The programme includes the construction of a new "Future of Learning" building at its main campus in Belfield, as well as upgrades to facilities at Carysfort College.
UCD College of Business comprises four key elements: the Michael Smurfit Graduate Business School in Carysfort; the Lochlann Quinn School for undergraduates at Belfield: Smurfit Executive Education; and UCD Business International, which operates in Singapore, Hong Kong and Sri Lanka
The university has stressed this won't involve public funding. Professor Ciarán Ó hÓgartaigh, Dean of UCD College of Business joined Breakfast Business this morning to explain that the expansion would be funded "primarily from philanthropy and our own resources". He told Vincent Wall that 70% of its current funding comes from non-Exchequer sources:
"And it's important to say that we're already [top 50] in some cases," he noted. "Our MSc in International Management is ranked 22nd in the world, Finance is 36th.
"So many of our programmes are already in that space and that attracts international students, that creates its own revenue stream, and its own support in terms of philanthropy. In a way, this is a signal of what universities and business schools in particular can achieve if properly resourced."
The programme will see investment in "excellent faculty" in particular sectors, with the digital space being targeted in particular, as well as providing more scholarships to attract the best students.
"Our students compete with the best in the world and so should we," Ó hÓgartaigh continued. "We are already. We've a long tradition of being, for about 15 years, in the top 100.
"And we feel now we have the opportunity to move on from there, given that tradition, given that heritage and given the ambitious plans that we have and the support we have to do it."
Corporate sponsorship will continue to play a big role when it comes to philanthropic donations.
"We already have a track record of that," Ó hÓgartaigh said. "In the digital space, ICON has supported us very strongly in analytics. And this does two things: creates a track record but also creates the buzz, the presence.

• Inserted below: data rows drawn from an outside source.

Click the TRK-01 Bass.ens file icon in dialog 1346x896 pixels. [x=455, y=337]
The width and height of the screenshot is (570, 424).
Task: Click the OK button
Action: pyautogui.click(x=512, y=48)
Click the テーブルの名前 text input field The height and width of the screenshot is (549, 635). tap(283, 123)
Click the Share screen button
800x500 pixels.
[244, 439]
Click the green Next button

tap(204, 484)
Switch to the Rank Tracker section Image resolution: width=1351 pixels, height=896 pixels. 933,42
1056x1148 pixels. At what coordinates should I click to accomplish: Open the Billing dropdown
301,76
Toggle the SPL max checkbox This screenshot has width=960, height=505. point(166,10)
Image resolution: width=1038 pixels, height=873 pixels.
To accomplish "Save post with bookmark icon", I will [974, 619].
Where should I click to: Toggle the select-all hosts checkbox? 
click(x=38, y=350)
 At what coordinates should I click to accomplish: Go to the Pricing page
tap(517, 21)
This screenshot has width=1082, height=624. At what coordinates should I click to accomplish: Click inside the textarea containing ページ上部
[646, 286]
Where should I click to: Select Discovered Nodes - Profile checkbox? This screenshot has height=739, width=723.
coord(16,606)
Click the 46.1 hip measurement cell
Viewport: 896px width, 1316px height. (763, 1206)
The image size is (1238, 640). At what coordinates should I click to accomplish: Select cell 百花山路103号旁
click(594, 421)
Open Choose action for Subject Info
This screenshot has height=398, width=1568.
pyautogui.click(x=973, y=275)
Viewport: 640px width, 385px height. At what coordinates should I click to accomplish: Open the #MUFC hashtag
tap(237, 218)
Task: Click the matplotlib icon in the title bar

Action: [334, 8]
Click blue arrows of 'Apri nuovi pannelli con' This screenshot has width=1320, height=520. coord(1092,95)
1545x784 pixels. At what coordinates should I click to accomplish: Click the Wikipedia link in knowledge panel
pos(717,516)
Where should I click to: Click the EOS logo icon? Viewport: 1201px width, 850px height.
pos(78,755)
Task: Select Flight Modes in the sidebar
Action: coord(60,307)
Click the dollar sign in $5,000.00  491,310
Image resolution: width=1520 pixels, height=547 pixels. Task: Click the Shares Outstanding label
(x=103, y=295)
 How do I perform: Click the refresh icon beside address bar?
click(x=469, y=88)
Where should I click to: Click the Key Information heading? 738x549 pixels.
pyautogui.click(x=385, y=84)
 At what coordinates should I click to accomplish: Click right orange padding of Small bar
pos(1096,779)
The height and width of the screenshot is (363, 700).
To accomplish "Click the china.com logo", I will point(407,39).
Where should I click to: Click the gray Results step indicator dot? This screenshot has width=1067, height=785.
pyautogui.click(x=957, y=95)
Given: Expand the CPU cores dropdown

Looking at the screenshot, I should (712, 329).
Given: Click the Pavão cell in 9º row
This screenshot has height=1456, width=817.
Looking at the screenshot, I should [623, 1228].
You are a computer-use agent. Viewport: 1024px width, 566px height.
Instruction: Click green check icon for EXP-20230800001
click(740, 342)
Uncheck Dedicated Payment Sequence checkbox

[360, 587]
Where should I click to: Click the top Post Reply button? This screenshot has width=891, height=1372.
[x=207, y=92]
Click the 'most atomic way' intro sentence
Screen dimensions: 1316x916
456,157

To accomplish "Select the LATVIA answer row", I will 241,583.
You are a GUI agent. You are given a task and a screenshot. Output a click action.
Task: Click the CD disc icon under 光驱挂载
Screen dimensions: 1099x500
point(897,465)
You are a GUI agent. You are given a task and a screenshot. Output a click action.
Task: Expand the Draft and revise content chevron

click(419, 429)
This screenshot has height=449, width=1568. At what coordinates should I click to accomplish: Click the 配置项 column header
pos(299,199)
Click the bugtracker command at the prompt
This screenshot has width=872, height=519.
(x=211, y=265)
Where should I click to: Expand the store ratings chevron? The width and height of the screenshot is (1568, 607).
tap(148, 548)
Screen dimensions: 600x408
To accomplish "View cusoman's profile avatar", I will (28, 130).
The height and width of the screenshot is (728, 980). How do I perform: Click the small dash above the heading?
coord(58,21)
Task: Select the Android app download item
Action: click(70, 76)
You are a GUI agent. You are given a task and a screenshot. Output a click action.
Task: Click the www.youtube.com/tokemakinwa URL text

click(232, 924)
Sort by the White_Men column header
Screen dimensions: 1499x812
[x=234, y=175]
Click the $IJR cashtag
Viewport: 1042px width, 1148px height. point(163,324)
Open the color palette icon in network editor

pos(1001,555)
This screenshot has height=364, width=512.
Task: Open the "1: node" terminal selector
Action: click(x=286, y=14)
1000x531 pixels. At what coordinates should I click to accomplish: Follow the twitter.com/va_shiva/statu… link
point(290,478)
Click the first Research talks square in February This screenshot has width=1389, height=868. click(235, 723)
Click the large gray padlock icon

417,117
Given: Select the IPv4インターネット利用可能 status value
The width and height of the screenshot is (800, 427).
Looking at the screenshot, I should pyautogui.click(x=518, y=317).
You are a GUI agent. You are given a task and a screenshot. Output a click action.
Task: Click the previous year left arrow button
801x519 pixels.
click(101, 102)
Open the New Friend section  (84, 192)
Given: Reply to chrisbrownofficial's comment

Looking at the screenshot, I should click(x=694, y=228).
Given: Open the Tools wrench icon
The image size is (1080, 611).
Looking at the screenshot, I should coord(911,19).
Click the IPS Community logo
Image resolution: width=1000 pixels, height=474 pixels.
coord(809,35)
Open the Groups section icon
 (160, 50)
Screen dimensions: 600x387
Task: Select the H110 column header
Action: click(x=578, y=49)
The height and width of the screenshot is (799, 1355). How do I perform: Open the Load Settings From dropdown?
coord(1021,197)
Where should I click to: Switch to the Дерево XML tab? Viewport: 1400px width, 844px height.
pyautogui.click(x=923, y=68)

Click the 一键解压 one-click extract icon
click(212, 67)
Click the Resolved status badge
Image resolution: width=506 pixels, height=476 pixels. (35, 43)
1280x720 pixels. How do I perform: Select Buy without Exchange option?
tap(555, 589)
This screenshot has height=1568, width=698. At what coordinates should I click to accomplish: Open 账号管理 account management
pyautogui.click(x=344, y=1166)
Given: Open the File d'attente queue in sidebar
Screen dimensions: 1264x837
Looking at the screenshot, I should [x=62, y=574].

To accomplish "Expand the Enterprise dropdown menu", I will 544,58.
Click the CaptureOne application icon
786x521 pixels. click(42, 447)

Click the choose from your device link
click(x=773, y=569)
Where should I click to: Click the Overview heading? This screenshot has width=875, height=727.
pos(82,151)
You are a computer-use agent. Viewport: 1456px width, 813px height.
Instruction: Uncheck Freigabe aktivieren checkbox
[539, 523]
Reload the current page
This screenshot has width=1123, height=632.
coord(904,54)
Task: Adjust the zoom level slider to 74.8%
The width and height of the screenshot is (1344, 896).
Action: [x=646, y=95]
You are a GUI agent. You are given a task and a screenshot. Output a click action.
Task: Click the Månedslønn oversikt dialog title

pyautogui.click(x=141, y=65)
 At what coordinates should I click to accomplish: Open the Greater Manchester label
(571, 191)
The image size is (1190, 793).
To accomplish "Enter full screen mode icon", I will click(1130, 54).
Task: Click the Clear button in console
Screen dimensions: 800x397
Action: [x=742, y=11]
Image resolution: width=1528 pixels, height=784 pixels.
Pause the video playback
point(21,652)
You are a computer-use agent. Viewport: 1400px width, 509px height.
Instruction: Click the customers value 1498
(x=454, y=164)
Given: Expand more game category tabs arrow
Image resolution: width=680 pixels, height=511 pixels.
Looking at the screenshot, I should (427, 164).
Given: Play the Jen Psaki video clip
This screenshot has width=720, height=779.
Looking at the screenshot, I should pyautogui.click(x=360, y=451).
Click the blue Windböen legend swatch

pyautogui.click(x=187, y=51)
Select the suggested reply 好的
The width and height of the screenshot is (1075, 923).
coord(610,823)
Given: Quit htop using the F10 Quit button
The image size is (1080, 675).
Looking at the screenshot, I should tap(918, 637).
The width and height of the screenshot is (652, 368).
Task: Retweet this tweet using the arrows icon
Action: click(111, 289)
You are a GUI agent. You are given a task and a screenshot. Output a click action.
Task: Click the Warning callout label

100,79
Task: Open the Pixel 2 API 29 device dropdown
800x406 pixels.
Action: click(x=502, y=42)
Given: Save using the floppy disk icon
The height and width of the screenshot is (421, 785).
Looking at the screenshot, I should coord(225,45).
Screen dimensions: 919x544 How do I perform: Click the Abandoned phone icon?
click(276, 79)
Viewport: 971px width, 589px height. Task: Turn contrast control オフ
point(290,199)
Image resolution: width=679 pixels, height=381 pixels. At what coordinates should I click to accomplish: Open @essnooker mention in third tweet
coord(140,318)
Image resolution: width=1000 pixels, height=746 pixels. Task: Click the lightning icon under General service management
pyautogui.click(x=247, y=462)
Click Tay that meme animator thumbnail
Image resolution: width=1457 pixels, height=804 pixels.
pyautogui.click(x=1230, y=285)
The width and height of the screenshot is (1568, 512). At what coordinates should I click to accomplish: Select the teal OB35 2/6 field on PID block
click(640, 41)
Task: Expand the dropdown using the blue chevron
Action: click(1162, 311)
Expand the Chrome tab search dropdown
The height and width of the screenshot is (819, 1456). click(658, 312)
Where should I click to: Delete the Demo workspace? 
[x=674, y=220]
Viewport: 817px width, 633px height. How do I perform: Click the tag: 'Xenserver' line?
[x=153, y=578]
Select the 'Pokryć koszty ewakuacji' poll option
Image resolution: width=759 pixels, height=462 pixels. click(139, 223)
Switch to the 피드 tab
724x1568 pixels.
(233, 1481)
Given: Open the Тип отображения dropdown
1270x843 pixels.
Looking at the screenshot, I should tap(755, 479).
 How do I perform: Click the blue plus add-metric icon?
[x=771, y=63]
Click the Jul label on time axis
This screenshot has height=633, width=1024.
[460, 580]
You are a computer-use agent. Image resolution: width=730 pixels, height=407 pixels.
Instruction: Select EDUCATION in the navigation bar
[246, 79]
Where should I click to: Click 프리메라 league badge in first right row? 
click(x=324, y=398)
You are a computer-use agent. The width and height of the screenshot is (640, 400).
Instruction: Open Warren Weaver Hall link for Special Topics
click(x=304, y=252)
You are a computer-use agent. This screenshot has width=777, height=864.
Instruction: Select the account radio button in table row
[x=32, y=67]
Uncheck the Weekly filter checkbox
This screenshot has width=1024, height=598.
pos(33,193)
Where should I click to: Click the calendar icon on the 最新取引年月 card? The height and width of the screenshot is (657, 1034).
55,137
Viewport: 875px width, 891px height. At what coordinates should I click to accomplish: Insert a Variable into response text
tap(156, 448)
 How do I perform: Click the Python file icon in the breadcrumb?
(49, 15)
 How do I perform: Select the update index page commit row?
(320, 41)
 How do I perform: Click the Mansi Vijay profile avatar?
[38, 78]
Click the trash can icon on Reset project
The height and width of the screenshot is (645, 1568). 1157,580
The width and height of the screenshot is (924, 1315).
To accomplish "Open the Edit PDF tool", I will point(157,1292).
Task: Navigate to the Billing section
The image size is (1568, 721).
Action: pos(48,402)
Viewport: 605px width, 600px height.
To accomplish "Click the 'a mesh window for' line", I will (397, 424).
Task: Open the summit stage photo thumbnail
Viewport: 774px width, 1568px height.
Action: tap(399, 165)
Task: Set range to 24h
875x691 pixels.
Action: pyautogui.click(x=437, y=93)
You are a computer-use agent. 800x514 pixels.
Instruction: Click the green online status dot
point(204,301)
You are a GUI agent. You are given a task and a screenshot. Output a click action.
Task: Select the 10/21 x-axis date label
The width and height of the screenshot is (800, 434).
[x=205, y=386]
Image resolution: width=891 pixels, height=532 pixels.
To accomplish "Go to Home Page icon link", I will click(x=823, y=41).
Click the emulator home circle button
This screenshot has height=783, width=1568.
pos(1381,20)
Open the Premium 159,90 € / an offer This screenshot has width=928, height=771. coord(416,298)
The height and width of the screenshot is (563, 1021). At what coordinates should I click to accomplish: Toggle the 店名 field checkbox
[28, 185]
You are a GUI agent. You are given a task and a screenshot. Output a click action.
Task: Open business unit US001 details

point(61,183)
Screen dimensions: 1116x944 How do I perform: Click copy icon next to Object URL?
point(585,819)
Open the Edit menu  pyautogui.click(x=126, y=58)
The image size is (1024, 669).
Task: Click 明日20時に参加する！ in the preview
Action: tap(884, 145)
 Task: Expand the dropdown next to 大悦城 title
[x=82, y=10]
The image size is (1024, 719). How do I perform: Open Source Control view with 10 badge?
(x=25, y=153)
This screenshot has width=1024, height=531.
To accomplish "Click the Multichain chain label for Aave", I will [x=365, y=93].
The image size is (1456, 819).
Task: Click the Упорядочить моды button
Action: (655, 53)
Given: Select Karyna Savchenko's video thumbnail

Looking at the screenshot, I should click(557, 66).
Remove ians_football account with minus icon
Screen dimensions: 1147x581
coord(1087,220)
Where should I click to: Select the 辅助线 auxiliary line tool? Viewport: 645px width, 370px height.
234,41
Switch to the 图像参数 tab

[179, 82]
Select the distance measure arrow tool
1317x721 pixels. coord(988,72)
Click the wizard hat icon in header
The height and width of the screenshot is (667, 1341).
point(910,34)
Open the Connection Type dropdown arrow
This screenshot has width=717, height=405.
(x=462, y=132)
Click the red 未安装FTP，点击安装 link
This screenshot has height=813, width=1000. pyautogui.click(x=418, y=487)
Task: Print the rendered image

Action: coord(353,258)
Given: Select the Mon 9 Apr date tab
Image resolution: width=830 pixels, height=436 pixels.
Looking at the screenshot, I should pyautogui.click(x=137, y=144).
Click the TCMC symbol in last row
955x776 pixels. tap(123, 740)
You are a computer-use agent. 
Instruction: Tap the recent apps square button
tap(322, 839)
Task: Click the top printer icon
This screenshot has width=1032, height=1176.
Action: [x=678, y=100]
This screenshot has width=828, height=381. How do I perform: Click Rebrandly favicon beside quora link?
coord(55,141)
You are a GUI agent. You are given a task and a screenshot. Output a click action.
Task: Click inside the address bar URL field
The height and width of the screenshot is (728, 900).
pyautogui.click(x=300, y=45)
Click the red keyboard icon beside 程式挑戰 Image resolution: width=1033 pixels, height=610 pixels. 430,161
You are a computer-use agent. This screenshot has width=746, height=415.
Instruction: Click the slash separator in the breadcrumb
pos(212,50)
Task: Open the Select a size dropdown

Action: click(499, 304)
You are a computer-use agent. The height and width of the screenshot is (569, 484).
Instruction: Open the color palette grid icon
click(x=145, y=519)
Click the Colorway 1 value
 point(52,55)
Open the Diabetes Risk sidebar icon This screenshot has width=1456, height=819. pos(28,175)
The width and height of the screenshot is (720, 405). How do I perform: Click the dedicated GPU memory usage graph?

"Part of our thinking is that students would recognise both the financial services and the digital space as areas where Dublin would have strength and would come to Dublin, create a talent pool of graduates for employers and we would work with employers very closely. Part of the philanthropy is not just financial support, but also working with corporates very closely to define the curriculum, bringing their wisdom into the classroom and so on."
Turning to the planned "Future of Learning" centre, Ó hÓgartaigh said:
"The undergraduate population is the one where we make a lot of impact. It's a very large group, they're with us for three or four years, so we can really there create a different learning environment. Not necessarily about technology.
"What we're finding is students appreciate face-to-face. They want more presence. They're connected in many ways, but not connected, through technology so I think that richness of presence with students will be part of the key aspect of that Future of Learning project."